Show answer (1) After every incident — update with lessons learned. (2) After every deploy — verify commands still work. (3) Monthly — owner reviews for accuracy. (4) Quarterly — full team walkthrough of critical runbooks. (5) New team member onboarding — have them follow runbooks and report gaps.

Gotcha: The most common trigger is missing: "after a production incident." Post-incident runbook review should be mandatory.

🔴 Hard (3)

1. Why are bad runbooks worse than no runbooks at all?

Show answer Bad runbooks give false confidence, contain outdated commands, and send engineers down wrong paths during incidents.

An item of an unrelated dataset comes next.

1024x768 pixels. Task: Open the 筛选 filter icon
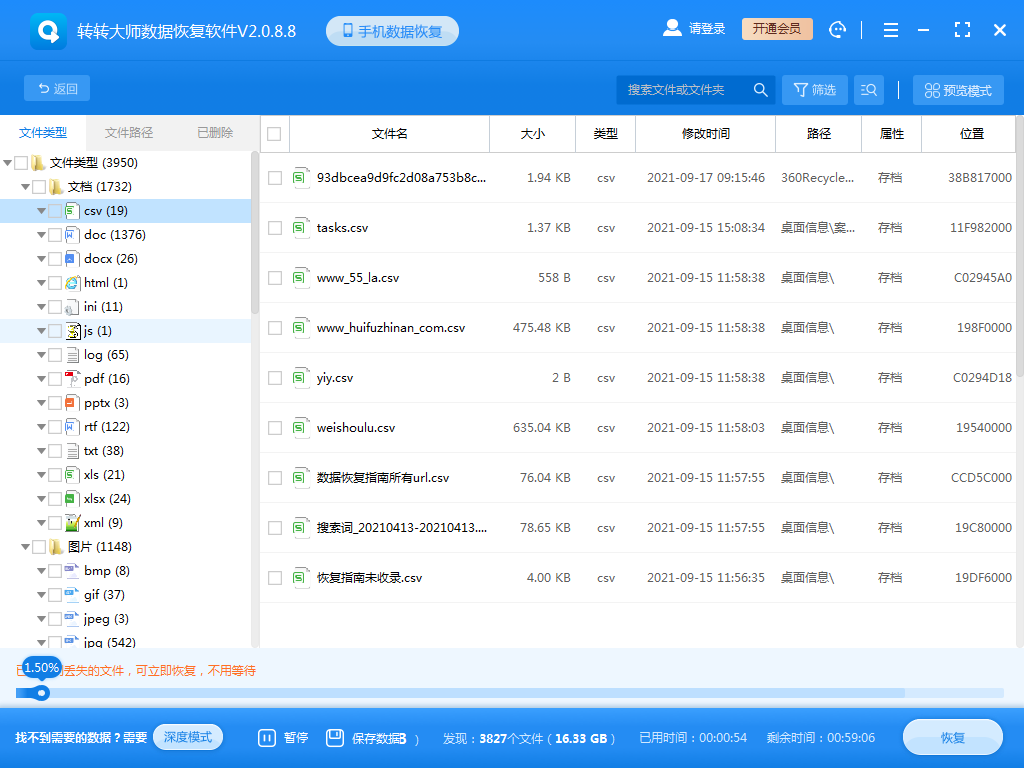814,89
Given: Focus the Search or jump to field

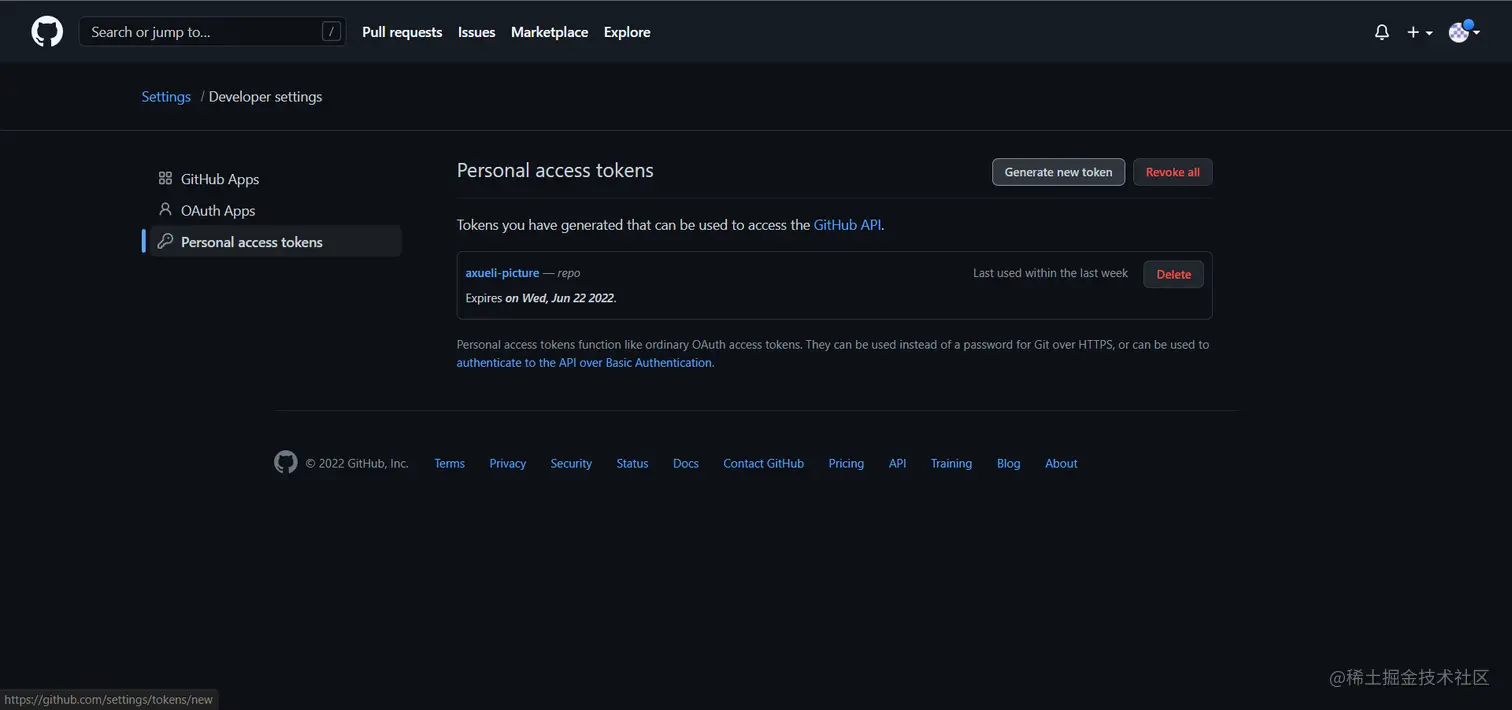Looking at the screenshot, I should (x=200, y=32).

An engineer following a stale runbook trusts it is correct, wasting precious incident time on invalid steps. No runbook at least signals uncertainty, prompting the engineer to investigate from first principles or escalate sooner.

War story: An engineer followed a stale runbook that said to restart the primary database. The runbook was written before the HA setup, and the restart caused a failover cascade.

2. How does chaos engineering relate to runbook validation, and what tool can automate this?

Show answer Chaos engineering provides automated failure injection that validates runbooks continuously, not just during scheduled game days. Tools like LitmusChaos define ChaosEngine experiments that target specific applications (e.g., pod-delete for api-gateway), automatically inject failures, and verify that the system recovers as documented in the runbook.

Name origin: Chaos engineering was pioneered by Netflix\'s Chaos Monkey (2011) — randomly terminating production instances to ensure resilience.

3. What makes an L2 runbook script better than an L1 copy-paste command, and what should it include?

Show answer An L2 script is parameterized, reusable, and includes validation. It should accept the deployment name and namespace as parameters, provide a usage message if arguments are missing, echo what it is doing for operator awareness, run the remediation command, and verify the result (e.g., kubectl rollout status with a timeout). This eliminates copy-paste errors and provides guardrails.

Example: A good L2 script starts with `#!/bin/bash
set -euo pipefail` and includes usage(), parameter validation, confirmation prompts, and verification steps.